O efeito é devastador. A retórica de Bush é algo surpreendente para mim, pois a sociologia e a antropologia americanas são muito refinadas, tendo uma
grande capacidade de influência sobre as decisões
políticas e sobre os sistemas de regulação. Noto que
o padrão da sociologia dos EUA continua alto. Mas o
que acontece com esse saber quando um grupo essencialmente fundamentalista assume o governo e
utiliza um discurso tosco sobre diferenças culturais?
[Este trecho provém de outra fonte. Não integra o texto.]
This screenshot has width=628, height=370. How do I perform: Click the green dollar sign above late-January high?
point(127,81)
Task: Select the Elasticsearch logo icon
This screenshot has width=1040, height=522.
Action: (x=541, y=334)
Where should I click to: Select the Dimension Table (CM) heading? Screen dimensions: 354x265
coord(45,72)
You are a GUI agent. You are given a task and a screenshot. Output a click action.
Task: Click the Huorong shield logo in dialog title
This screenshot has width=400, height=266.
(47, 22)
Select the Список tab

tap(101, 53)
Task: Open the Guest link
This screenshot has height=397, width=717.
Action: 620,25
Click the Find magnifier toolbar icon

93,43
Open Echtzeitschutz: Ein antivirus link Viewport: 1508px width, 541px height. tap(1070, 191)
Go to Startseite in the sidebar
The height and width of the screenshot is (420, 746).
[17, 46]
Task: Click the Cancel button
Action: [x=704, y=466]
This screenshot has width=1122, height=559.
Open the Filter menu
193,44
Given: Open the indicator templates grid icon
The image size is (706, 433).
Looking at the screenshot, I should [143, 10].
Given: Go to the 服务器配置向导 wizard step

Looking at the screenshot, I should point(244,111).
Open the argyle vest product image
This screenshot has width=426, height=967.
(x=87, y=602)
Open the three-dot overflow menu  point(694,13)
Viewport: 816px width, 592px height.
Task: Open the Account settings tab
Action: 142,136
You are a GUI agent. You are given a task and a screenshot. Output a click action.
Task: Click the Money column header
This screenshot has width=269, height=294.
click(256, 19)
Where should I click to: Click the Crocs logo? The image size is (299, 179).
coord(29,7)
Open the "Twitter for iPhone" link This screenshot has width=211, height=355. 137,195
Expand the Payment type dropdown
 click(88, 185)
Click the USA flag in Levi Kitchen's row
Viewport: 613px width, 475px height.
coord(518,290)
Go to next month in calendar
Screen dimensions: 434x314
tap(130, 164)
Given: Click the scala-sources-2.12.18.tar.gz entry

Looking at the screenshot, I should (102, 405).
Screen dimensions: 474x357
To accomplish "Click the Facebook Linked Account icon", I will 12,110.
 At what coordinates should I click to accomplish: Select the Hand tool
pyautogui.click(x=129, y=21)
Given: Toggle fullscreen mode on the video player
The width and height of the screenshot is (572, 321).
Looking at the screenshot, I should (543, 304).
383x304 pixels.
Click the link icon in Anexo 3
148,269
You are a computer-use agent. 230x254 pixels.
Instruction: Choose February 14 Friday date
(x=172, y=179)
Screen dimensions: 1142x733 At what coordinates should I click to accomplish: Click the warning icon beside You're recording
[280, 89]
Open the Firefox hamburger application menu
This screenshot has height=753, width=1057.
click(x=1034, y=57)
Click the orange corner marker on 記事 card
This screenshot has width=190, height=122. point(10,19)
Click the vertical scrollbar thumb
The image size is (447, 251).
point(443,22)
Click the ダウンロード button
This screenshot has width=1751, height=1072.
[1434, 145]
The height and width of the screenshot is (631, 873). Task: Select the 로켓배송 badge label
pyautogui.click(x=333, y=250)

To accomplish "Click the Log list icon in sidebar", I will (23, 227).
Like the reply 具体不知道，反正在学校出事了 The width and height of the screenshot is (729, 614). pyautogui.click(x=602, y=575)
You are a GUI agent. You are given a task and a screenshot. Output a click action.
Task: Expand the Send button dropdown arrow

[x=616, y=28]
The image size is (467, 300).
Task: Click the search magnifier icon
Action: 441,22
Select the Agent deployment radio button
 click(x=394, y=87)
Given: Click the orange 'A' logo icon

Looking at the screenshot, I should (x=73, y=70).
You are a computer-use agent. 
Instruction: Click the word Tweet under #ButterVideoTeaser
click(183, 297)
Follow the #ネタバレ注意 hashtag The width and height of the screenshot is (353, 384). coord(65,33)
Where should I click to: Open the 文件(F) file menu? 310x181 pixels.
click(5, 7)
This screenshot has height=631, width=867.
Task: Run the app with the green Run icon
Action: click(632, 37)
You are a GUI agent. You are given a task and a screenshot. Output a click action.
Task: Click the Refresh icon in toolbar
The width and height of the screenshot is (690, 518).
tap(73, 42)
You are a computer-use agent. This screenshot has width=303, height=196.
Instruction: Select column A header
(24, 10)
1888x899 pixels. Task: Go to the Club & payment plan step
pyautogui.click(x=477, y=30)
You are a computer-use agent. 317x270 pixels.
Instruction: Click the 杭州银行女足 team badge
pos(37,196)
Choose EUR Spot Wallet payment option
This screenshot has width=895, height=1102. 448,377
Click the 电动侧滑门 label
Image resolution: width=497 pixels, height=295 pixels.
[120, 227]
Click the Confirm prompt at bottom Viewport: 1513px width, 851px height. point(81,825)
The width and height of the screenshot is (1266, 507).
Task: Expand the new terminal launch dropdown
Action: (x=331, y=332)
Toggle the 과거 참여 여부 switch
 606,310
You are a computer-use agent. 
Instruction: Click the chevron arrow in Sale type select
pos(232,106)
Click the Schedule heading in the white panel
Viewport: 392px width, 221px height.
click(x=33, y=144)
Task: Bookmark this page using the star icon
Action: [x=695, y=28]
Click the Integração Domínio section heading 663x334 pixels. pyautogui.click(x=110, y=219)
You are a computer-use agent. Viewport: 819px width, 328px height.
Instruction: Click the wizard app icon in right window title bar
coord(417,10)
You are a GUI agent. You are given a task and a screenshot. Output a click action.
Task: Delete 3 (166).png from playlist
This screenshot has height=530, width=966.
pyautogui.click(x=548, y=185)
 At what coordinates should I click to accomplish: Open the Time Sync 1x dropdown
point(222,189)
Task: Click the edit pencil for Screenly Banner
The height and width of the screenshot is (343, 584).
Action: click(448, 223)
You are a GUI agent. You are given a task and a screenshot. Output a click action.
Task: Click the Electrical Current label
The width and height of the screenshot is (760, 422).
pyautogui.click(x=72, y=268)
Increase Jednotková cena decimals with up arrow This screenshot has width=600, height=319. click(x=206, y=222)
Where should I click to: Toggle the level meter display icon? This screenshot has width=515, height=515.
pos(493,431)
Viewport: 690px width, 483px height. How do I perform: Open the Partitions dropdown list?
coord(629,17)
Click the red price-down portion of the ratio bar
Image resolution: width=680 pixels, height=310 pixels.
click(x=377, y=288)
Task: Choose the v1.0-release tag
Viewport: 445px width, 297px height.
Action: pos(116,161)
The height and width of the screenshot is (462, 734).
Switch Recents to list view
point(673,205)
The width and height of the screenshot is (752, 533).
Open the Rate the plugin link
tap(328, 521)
Temos algumas pistas quando vemos que até textos
da CIA foram negligenciados pelo governo em alguns casos. Trata-se de algo assustador.
No caso de um governo que tem uma forte vontade de dominar, seria vital levar em conta as diferenças culturais para buscar estabelecer pontes, deixando de lado, portanto, a idéia de que o jogo é travado
entre "nós" e "eles". Há um tipo de autismo nos EUA
que leva a atos nocivos a seus próprios interesses.
Qual é a razão desse fenômeno?
Uma das causas internas é o fato de o exercício da
Presidência ter-se tornado muito forte. Ou seja, o Legislativo é cada vez mais subordinado ao Executivo.
Essa atribuição ditatorial do presidente deixou o
Executivo menos atento ao diálogo com sua própria
sociedade e com países estrangeiros. O descolamento do Executivo do restante do Estado é perigoso.
Qual é o grande desafio representado pelo islã?
Ele diz respeito ao "nós" usado pelo governo americano. É tentador para nós, que vivemos num meio
impregnado de valores cristãos, acusar o islã de ser a
matriz do terrorismo. Isso faz com que esqueçamos
nossa própria história. Afinal, há uma tradição na
cultura judaico-cristã de uso da adaga para fazer justiça. Isso foi muito usado nos séculos 17 e 18.
Contudo não podemos esquecer que temos grande responsabilidade pela tecnologia e pela racionalização do terror. Temos doutrinas, lógicas e técnicas.
E, quando se trata do terror político mais radical, devemos lembrar que ele foi inventado na cultura ocidental, tendo até dado início à Primeira Guerra
Mundial -começada após o atentado de Sarajevo.
Assim, o desafio do islã é o nosso desafio. Só poderemos entender o terrorismo islâmico se compreendermos nosso próprio terrorismo. É por isso que
quis pôr em meu livro um texto sobre Erasmo, um
pensador clássico ocidental que pregava uma relação de tolerância com o islã.